The act of painting always involves the interactions of material elements – pigments, binders, and liquids – but these reactions are timed to allow the artist to exercise creative choice at every moment. Paint flows from the brush on demand, diffuses and settles across surfaces in predictable ways, etc. Traditional painting technique thus implies the domination of passive matter by human will: it could be considered the very performance of that domination.
It is this mastery that Graham’s technique interrupts when she works with her materials physically submerged in rain puddles. The pigments she applies are sullied by dirt and mud and sap, the paint itself diffuses uncontrollably in the medium of water, materials left to sit in water are saturated and eroded in ways that the artist can neither predict not control. In effect, the materials themselves can take on a degree of agency, as if they had been granted the right to make their own decisions. It is not that the artist has renounced technique – she still controls her own response to each loss of control, still decides when the image is ‘right’ etc. It is rather that she has chosen to abandon the traditional posture of mastery to instead initiate a kind of dance with her materials, one that unfolds, as it were, on their own level. Puddles formed by the spontaneous interaction of sky and earth become little wombs in which unexpected forms are allowed to gestate. The artist’s role is to nurture her materials as much as to control them. She becomes a kind of midwife.

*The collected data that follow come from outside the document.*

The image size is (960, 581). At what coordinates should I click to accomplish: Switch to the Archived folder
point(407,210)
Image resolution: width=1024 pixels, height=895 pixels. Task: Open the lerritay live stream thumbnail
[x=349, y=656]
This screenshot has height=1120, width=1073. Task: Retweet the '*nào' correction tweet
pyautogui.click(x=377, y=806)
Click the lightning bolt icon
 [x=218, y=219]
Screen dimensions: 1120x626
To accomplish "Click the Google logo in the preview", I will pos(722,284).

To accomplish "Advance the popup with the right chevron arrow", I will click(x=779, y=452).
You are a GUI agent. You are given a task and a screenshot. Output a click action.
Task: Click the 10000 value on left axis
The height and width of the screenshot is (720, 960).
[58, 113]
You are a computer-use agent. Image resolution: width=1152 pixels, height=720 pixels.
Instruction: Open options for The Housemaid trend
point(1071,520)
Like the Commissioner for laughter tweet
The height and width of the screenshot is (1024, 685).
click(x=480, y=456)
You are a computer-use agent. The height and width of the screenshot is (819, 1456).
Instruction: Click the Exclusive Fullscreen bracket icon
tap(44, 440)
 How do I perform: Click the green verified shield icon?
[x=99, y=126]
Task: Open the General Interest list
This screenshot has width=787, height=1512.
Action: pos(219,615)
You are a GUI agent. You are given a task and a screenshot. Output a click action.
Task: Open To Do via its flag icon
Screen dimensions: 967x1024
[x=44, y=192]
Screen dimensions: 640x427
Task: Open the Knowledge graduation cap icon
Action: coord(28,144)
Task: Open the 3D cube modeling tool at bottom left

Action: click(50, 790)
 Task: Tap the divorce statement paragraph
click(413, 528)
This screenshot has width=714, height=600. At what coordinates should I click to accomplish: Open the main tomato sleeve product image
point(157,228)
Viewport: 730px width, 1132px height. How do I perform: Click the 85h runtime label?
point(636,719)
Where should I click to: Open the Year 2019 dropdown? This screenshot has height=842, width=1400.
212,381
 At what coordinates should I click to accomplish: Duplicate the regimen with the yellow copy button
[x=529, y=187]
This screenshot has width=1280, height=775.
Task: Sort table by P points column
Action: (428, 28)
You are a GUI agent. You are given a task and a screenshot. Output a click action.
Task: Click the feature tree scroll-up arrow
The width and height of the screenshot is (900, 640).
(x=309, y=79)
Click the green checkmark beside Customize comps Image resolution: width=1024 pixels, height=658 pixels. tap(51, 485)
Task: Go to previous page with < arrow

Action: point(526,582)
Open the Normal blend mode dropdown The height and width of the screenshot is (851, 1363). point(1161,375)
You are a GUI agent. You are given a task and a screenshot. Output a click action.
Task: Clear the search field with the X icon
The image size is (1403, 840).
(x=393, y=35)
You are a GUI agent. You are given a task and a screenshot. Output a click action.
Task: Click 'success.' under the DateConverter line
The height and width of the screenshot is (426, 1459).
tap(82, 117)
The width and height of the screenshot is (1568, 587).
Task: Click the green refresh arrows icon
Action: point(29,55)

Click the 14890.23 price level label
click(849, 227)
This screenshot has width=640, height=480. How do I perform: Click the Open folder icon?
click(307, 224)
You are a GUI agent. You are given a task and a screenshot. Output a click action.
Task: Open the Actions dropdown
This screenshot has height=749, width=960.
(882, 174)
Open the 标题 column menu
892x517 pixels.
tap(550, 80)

Graham’s mission as an artist has always been to be a friend to broken, decaying, forgotten things. The images presented in this exhibition were composed on abandoned old paintings and discarded scraps of paper using improvised tools fashioned from found bits of twig, plastic, rubber and string. Variously designed for purposes of marking, scratching, gauging, tearing, and piercing, these weird, hybrid painting tools stand as fascinating artworks in themselves. It seems fitting that these twisted and gnarled instruments suggest a witch’s toolbox. Like a witch, Graham makes it her business to forge alliances with natural forces of transformation, growth, and decay. Like a witch, she seeks to amplify and extend her personal power by creating the conditions in which found elements reveal their own concealed powers. One might imagine the artist at work in the forest with her bizarre tools, her body smeared with mud, sap and paint, stirring the shallow depths of rain puddles as if they were so many cauldrons formed spontaneously in the folds of the earth.
Graham has often formed special alliances with beings she has encountered in the wild. In the past these have included butterflies and bower birds; in this exhibition it is crows. These crow images prove to me that the artist is a master of traditional drawing techniques. They are rude, stark, and calligraphic. They seem to be possessed of an extraordinary kind of synaesthetic power. I have the irresistible feeling that I can somehow see the crow’s unmistakable stabbing call in the very lines that define its body. It is as if each of Graham’s marks rend the surface on which it is drawn in the same way that the bird’s call might rend the sky. Like Graham’s own art, these crows belong to the world by interrupting it.